[Stored items]
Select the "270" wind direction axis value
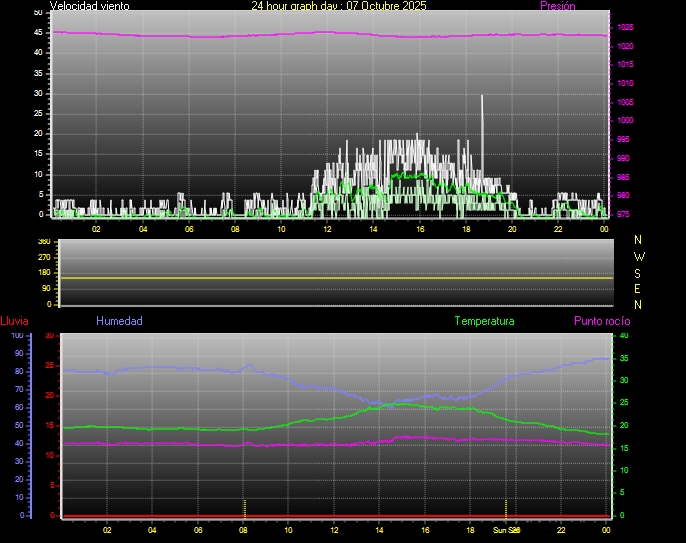(x=43, y=257)
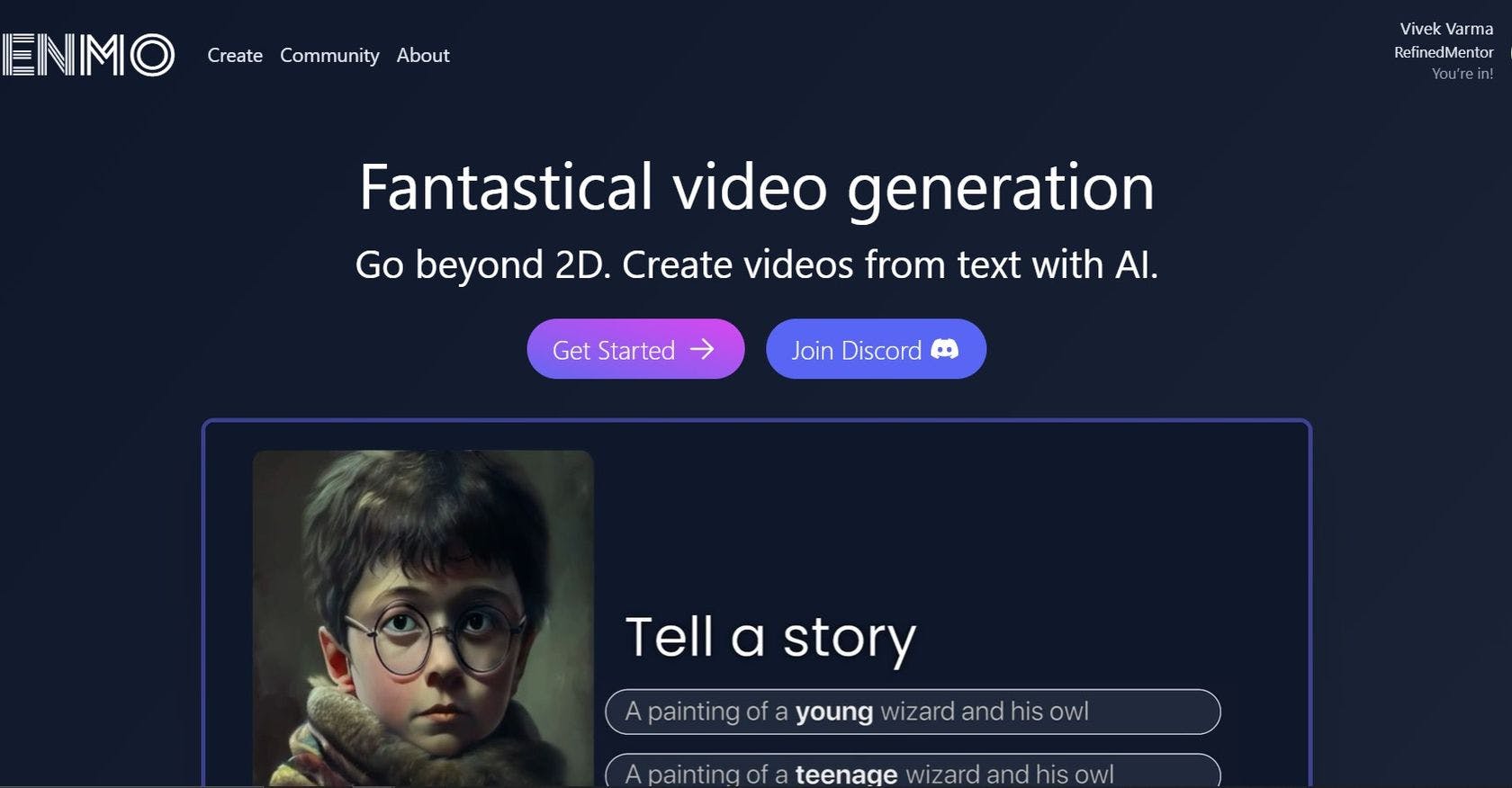This screenshot has width=1512, height=788.
Task: Click the Genmo logo in the header
Action: coord(87,55)
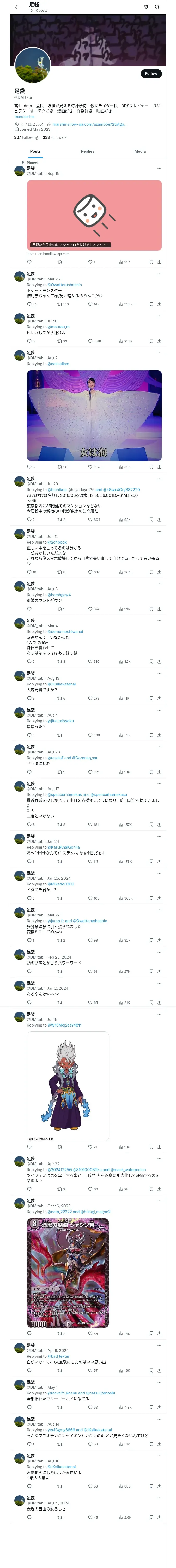Go back using the header arrow
Image resolution: width=176 pixels, height=1568 pixels.
click(x=17, y=7)
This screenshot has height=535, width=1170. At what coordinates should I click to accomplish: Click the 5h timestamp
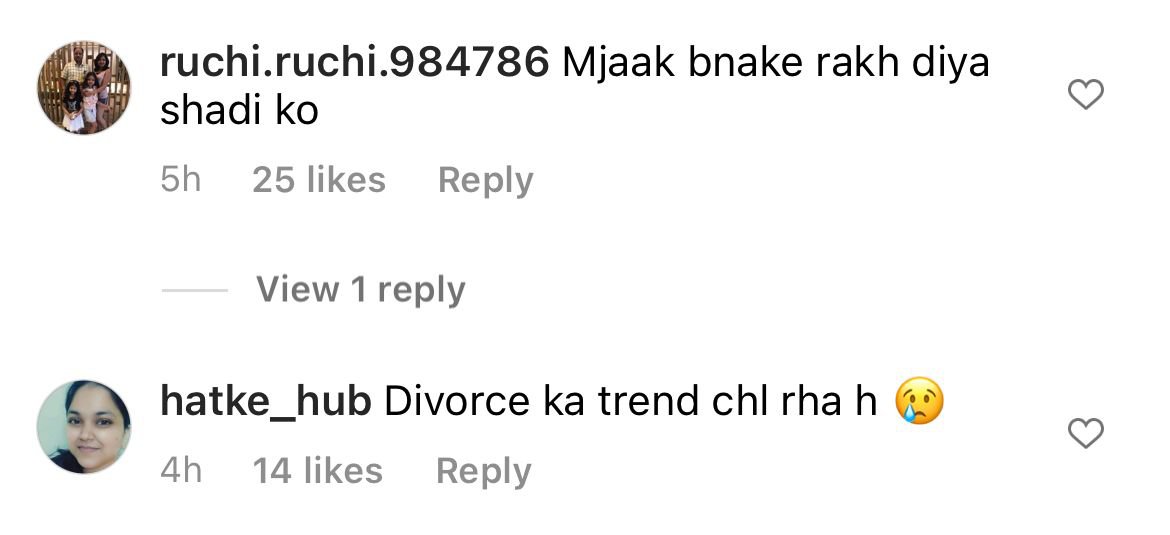pyautogui.click(x=181, y=181)
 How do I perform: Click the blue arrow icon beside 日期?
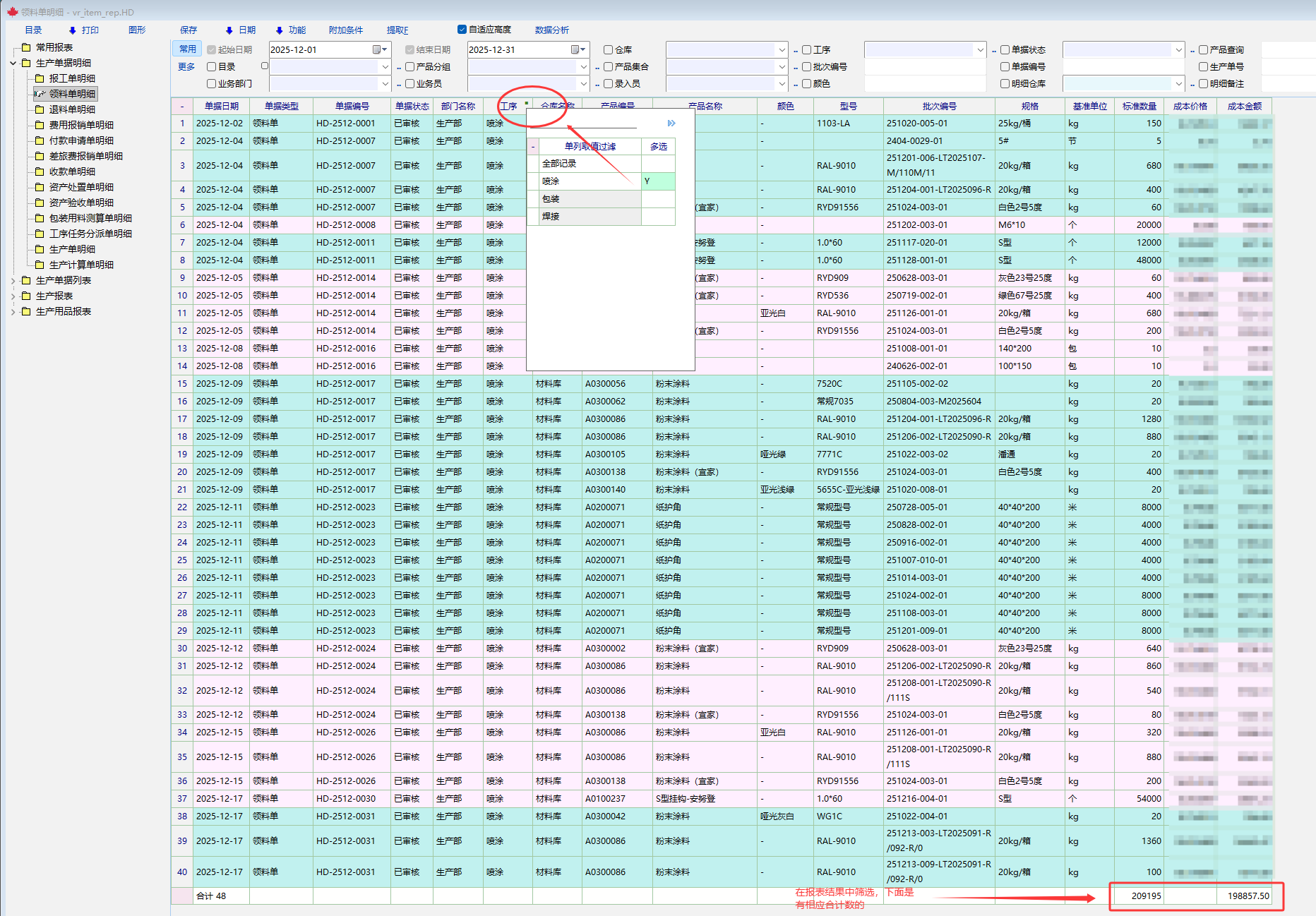229,30
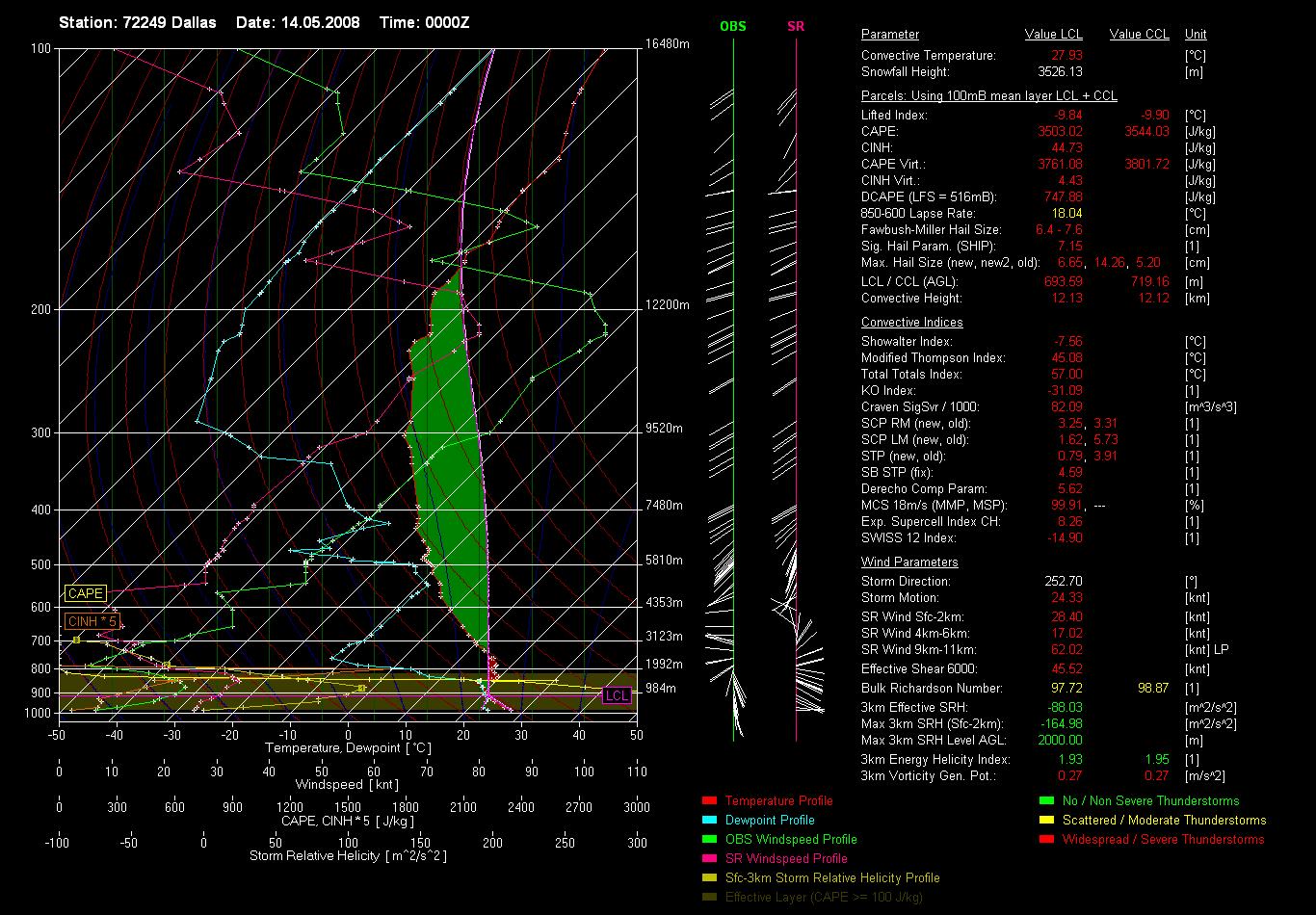Select the green OBS wind column header
Viewport: 1316px width, 915px height.
coord(733,26)
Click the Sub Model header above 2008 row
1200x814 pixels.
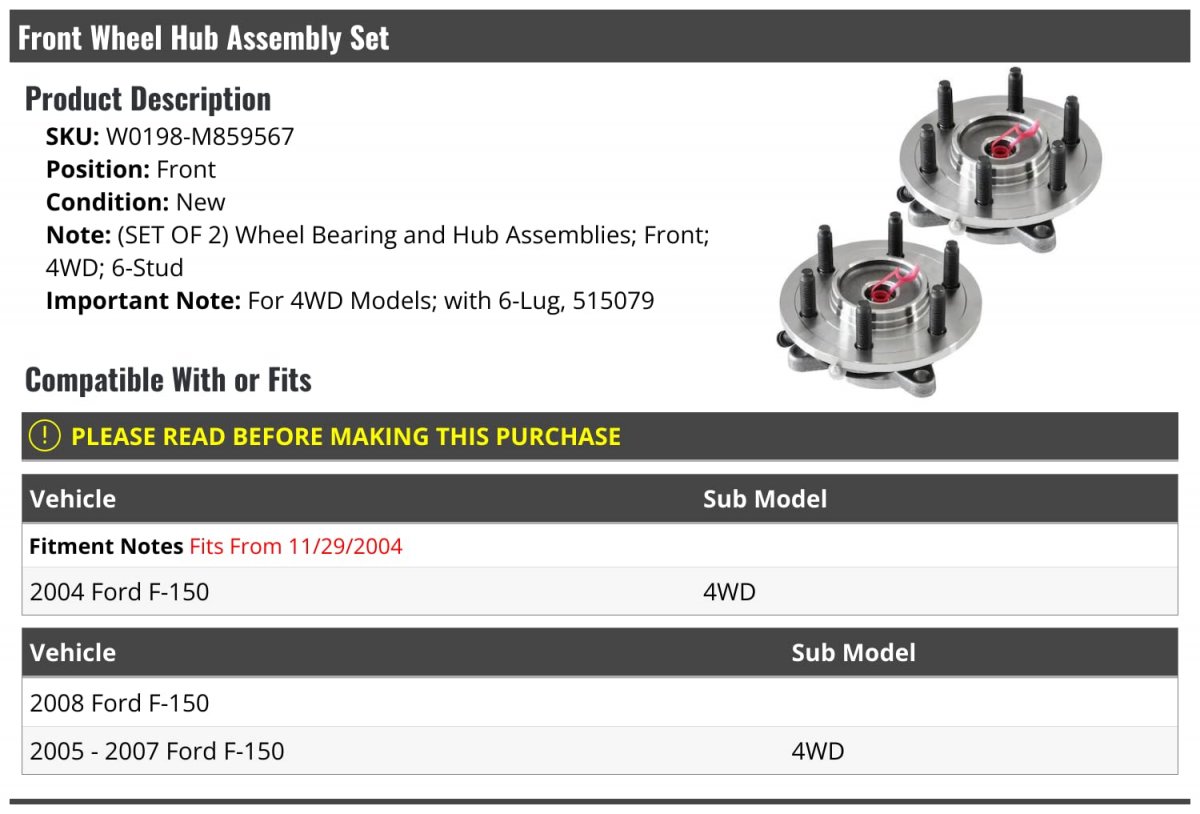coord(853,653)
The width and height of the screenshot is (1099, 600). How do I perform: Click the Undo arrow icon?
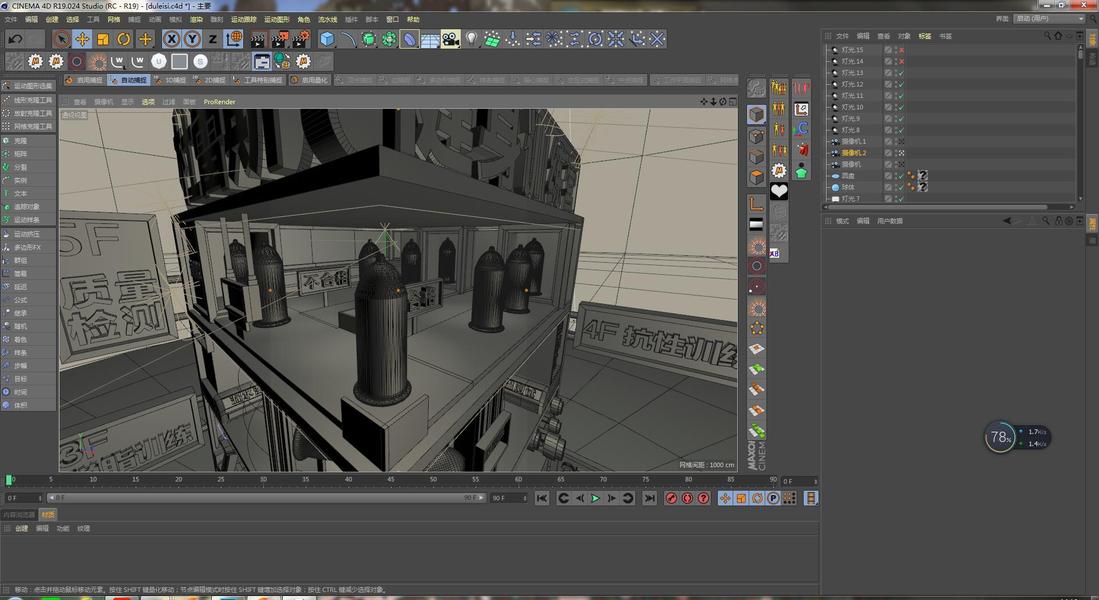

* [What the task requires] The answer should be an exact restatement of every entry, with the pictures omitted.

* [Written response]
Select the "270" wind direction axis value
(x=43, y=257)
This screenshot has width=1512, height=788.
Task: Click the Genmo logo in the header
Action: coord(87,55)
Go back using the header arrow
Image resolution: width=176 pixels, height=1568 pixels.
click(x=17, y=7)
This screenshot has height=535, width=1170. At what coordinates should I click to accomplish: Click the 5h timestamp
pyautogui.click(x=181, y=181)
 How do I perform: Click the blue arrow icon beside 日期?
229,30
Select the green OBS wind column header
Viewport: 1316px width, 915px height.
coord(733,26)
Click the Sub Model header above 2008 row
1200x814 pixels.
coord(853,653)
The width and height of the screenshot is (1099, 600). How do I perform: Click the Undo arrow icon?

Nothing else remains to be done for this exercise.